Exercise input -
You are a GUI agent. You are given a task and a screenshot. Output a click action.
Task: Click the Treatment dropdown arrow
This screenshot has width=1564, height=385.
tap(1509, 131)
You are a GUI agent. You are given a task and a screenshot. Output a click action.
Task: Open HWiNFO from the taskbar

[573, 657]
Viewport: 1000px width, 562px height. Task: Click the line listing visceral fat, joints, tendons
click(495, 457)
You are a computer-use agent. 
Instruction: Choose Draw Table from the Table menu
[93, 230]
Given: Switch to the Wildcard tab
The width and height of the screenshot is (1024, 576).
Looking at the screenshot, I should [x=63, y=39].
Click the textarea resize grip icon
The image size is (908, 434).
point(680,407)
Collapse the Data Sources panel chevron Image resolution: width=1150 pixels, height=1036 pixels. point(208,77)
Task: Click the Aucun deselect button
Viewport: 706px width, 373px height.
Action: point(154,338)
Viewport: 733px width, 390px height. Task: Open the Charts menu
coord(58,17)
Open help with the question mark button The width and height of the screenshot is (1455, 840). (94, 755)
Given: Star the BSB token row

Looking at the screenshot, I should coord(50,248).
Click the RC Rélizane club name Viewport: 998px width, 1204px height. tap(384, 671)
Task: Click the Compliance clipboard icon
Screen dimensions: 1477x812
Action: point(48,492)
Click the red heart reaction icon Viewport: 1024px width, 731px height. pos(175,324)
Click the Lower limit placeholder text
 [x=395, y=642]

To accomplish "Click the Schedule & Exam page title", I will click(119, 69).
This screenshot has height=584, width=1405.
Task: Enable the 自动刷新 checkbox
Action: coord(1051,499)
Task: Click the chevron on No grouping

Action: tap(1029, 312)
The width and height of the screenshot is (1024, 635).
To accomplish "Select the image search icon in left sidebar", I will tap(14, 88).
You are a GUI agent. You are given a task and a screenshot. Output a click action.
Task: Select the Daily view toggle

Task -
Convert the records above into a JSON list of strings, one string per line, leaving out blank lines.

Written answer -
[
  "You are a GUI agent. You are given a task and a screenshot. Output a click action.",
  "Task: Click the Treatment dropdown arrow",
  "This screenshot has width=1564, height=385.",
  "tap(1509, 131)",
  "You are a GUI agent. You are given a task and a screenshot. Output a click action.",
  "Task: Open HWiNFO from the taskbar",
  "[573, 657]",
  "Viewport: 1000px width, 562px height. Task: Click the line listing visceral fat, joints, tendons",
  "click(495, 457)",
  "You are a computer-use agent. ",
  "Instruction: Choose Draw Table from the Table menu",
  "[93, 230]",
  "Given: Switch to the Wildcard tab",
  "The width and height of the screenshot is (1024, 576).",
  "Looking at the screenshot, I should [x=63, y=39].",
  "Click the textarea resize grip icon",
  "The image size is (908, 434).",
  "point(680,407)",
  "Collapse the Data Sources panel chevron Image resolution: width=1150 pixels, height=1036 pixels. point(208,77)",
  "Task: Click the Aucun deselect button",
  "Viewport: 706px width, 373px height.",
  "Action: point(154,338)",
  "Viewport: 733px width, 390px height. Task: Open the Charts menu",
  "coord(58,17)",
  "Open help with the question mark button The width and height of the screenshot is (1455, 840). (94, 755)",
  "Given: Star the BSB token row",
  "Looking at the screenshot, I should coord(50,248).",
  "Click the RC Rélizane club name Viewport: 998px width, 1204px height. tap(384, 671)",
  "Task: Click the Compliance clipboard icon",
  "Screen dimensions: 1477x812",
  "Action: point(48,492)",
  "Click the red heart reaction icon Viewport: 1024px width, 731px height. pos(175,324)",
  "Click the Lower limit placeholder text",
  " [x=395, y=642]",
  "To accomplish \"Click the Schedule & Exam page title\", I will click(119, 69).",
  "This screenshot has height=584, width=1405.",
  "Task: Enable the 自动刷新 checkbox",
  "Action: coord(1051,499)",
  "Task: Click the chevron on No grouping",
  "Action: tap(1029, 312)",
  "The width and height of the screenshot is (1024, 635).",
  "To accomplish \"Select the image search icon in left sidebar\", I will tap(14, 88).",
  "You are a GUI agent. You are given a task and a screenshot. Output a click action.",
  "Task: Select the Daily view toggle"
]